[tor-relays] lets stop using central big DNS resolvers (Google, Level3, OpenDNS, Quad9, Cloudflare)

Andrew Deason adeason at dson.org
Sat May 12 06:18:22 UTC 2018

On Sat, 12 May 2018 04:50:29 +0000
Matthew Finkel <matthew.finkel at gmail.com> wrote:

> But isn't that what the subject line says? And the original email
> contains:
> > The goal is to be bellow the following thresholds within one year:
> >   not have any single remoteAS entity control more than 10% exit capacity
> >   reduce the overall remoteAS share to bellow 20% exit capacity

The subject line I think does effectively say to not use them as
fallbacks, but indirectly. It requires some inferring by the relay
operator and so it's easy for an operator to arrive at a different
conclusion. The text you quoted immediately above (and the medium.com
post) I think is not clear about this at all; it talks about an entity
"controlling" dns traffic. If google's dns is set as a fallback, does
google "control" my exit's dns traffic? The answer to that seems
subjective to me; or if objective, then at least not obvious for the
casual operator.

The email and the guide page says to "not use" those dns services, but
it tends to frame the issue as an either-or decision. That is, you guys
are telling relay operators e.g. "if you have your resolv.conf set to
google's dns, you should instead point to localhost and set up unbound".
What if I just have google's dns as a fallback; does that count as
"using" it? IMO, the text doesn't (explicitly) say. You can argue that
the relay operator should infer that this does count, but if it was
explicitly spelled out, there is less room for error. (The list of
relays of course is one way of very explicitly spelling this out, by
identifying problematic relays.

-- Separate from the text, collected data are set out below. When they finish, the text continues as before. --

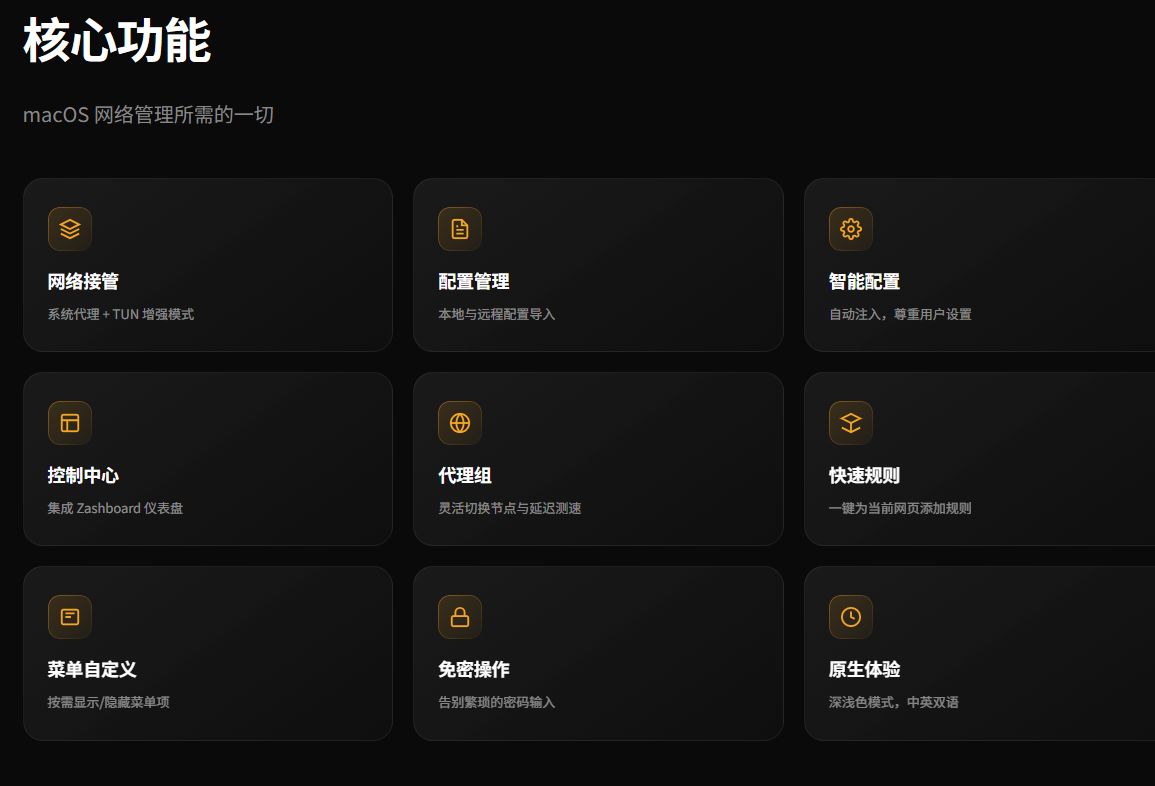Select the 网络接管 card title

tap(83, 282)
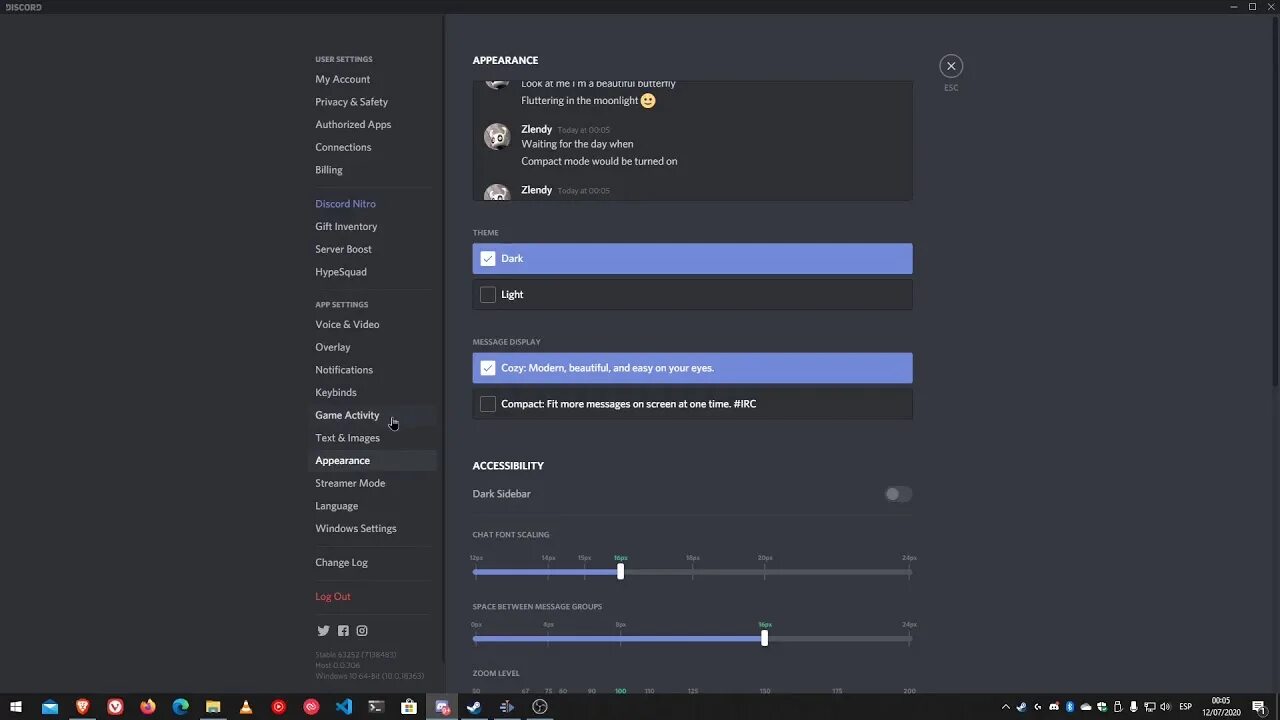Enable the Light theme
The height and width of the screenshot is (720, 1280).
click(x=691, y=294)
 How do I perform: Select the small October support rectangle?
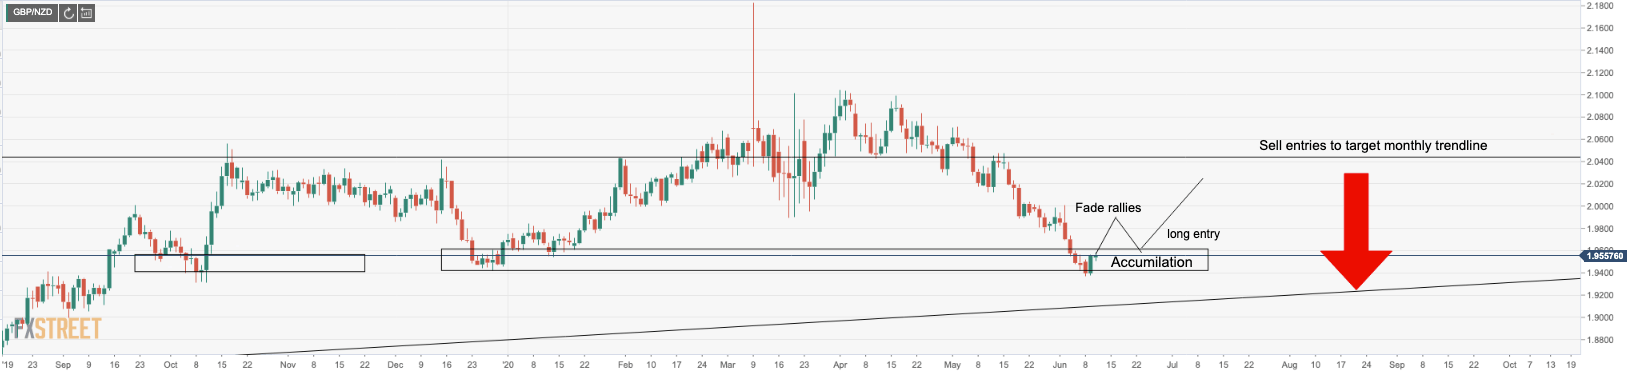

That's the only way I found out that I
was considered using google's dns.) It also would make it clear that
trying to make dns resolution more "robust" (by providing fallbacks) is
not considered by you to be worth the privacy implications of using
those resolvers.

An operator may think they're not "using" google's dns because they're
pointed at localhost first, and their local resolver is working, so they
shouldn't normally be using the fallback so it doesn't matter. Obviously
that's not true, otherwise such relays wouldn't be identified in that
list :) I imagine it's not _as_ bad as depending on google's dns first,
but maybe that is an insignificant difference.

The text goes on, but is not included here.